Собор Парижской Богоматери, конечно, является одним из символов Парижа – в том смысле, что Париж зарабатывает огромные деньги на продаже соответствующей символики (маек, магнитов, стикеров, макетов из любых материалов и пр.) и на туристах, которые этот собор посещают. Собор этот и в правду старый, красивый и большой – но ни одним из самых красивых, ни одним из самых старых, ни одним из самых больших он не является.

Кстати, историю собора видимо мало кто знает – и именно потому многие всерьез говорят о "сердце Парижа" и "святыне". Парижане же переменчивы: они даже Эйфелеву башню, которая сегодня является символом города, еще 100 лет назад настойчиво требовали снести. А 200 лет назад собор Парижской Богоматери был фактически в руинах. Он и до Французской революции особо не поддерживался в рабочем состоянии, а во время нее с легкой руки Робеспьера, видевшего в соборе символ монархии и напоминание о династии тиранов, вообще пришел в запустение, был частично разрушен, витражи были выбиты, статуи и барельефы на стенах лишились кто голов, а кто и большего количества частей.

Робеспьер, кстати, угрожал собор вообще снести, если парижане не будут платить "налог на мракобесие", который революционеры могли бы использовать на экспорт революции. Угрожал, но практикой это сделать не успел – был казнен своими же соратниками (обычное дело в революцию). Парижане не парились и не считали, что их сердце разбито – а собор стоял в руинах и дальше.

На счастье собора, Виктор Гюго (который вообще был одним из первых борцов за сохранение архитектурного наследия в мире) не только написал знаменитый роман, создав собору совершенно незаслуженный PR, но и возглавил кампанию за восстановление Собора. Роман был опубликован в 1831 году, а в 1841 (через 10 лет) собор начали восстанавливать. В результате его отстроили, покрыли кровлю, водрузили шпиль (тот самый, который теперь сгорел), восстановили статуи и даже понаделали новых – большинство химер, за которые Собор, в частности, особенно любят, появилось на нем именно тогда.

Жилые дома, которые облепили собор со всех сторон, снесли, образовав площадь (то-то должны были любить этот собор выселенные на улицу парижане). Так появился туристический объект – впрочем, за революцией 1848 года и дальнейшим развитием буржуазной республики должно было пройти еще 100 лет прежде, чем туризм стал значимым занятием, а Норт-Дам – значимым объектом.

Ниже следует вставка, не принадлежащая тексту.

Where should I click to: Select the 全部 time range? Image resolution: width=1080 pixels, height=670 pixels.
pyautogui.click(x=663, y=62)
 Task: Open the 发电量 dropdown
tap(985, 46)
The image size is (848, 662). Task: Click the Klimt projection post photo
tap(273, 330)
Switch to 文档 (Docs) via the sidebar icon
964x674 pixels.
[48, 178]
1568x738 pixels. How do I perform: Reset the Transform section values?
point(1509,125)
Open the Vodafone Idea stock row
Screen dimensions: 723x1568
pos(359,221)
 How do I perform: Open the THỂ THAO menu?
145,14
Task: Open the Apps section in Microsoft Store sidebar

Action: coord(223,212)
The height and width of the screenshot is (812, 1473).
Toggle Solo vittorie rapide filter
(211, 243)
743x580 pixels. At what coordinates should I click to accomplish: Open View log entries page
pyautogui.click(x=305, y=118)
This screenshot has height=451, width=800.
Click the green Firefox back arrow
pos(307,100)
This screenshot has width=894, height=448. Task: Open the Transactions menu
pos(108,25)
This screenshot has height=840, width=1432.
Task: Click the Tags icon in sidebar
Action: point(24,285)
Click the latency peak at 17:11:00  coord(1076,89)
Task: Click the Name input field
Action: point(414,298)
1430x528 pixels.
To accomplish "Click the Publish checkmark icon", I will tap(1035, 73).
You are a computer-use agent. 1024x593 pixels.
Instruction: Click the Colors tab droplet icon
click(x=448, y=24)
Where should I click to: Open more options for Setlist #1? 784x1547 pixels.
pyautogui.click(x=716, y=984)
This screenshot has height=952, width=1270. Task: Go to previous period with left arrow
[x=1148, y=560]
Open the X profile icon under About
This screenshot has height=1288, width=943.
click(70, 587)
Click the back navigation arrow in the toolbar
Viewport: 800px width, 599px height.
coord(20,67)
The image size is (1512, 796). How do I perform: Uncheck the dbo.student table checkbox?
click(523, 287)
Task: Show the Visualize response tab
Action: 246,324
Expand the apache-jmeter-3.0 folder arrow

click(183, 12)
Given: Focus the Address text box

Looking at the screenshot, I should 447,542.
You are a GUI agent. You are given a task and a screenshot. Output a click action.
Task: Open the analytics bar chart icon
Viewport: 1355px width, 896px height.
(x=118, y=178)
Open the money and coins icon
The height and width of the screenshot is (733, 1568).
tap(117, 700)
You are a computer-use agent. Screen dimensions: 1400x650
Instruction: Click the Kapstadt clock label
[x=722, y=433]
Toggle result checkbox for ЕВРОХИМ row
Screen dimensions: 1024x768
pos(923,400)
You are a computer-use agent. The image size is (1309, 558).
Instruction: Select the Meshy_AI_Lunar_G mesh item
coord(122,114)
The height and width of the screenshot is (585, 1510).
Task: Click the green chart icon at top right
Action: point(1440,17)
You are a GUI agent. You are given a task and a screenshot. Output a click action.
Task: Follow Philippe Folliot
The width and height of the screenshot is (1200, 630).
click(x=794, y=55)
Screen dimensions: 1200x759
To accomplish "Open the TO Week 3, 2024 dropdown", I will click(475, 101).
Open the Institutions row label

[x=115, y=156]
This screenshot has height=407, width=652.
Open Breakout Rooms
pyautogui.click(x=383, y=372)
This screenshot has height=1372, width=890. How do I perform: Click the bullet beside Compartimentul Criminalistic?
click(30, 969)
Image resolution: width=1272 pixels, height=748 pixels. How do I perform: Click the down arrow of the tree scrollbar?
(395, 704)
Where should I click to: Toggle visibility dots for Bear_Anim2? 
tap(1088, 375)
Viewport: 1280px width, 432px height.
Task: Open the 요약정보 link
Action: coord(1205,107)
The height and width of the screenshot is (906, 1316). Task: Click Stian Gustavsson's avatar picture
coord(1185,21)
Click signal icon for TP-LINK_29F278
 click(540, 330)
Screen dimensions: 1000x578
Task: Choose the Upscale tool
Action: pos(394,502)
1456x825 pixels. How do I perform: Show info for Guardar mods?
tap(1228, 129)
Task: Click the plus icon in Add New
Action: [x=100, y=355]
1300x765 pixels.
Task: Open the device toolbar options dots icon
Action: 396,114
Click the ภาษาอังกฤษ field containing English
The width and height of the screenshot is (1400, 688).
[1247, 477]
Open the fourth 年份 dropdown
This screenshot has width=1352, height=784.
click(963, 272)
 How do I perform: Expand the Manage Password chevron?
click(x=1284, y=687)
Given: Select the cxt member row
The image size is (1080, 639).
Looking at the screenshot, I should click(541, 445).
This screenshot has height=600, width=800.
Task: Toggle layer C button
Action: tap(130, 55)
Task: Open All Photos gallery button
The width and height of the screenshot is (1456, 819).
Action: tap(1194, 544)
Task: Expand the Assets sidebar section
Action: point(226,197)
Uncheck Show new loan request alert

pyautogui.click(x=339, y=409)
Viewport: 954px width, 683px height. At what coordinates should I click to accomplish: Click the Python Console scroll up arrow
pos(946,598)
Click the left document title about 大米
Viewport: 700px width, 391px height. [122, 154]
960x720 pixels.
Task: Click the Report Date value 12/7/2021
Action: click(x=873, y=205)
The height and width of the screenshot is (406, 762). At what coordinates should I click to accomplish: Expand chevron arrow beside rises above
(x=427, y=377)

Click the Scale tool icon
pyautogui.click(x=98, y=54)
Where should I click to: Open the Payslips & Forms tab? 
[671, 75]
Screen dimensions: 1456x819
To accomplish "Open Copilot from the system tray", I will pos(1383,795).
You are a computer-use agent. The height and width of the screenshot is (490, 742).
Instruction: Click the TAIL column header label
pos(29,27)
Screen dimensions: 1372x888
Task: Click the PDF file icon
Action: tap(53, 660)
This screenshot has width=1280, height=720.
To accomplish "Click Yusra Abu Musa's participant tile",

Собор без сомнения является важным и интересным памятником (помимо прочего, его нынешнюю реинкарнацию, а он – четвертый на этом месте - строили так долго и такие разные люди, что он вобрал в себя несколько стилей, несколько "гибридных" архитектурных решений, и потому является в своем роде уникальным). Но его история – скорее лишнее напоминание о бренности сущего: не так давно он стоял в руинах и никого не интересовал; потом – превратился в символ, который у всех на слуху.

Собор, конечно, восстановят – быстро и качественно, новодел 19 века легко заменить. Пройдут десятилетия (а может – лет 100) и, вполне возможно, Нотр-Дам опять будет забыт и заброшен – найдутся другие символы и другие заботы. Наша цивилизация – не цивилизация камней. Сердце Парижа – живое, горячее, бьется в груди его жителей; нет причин его пока оплакивать".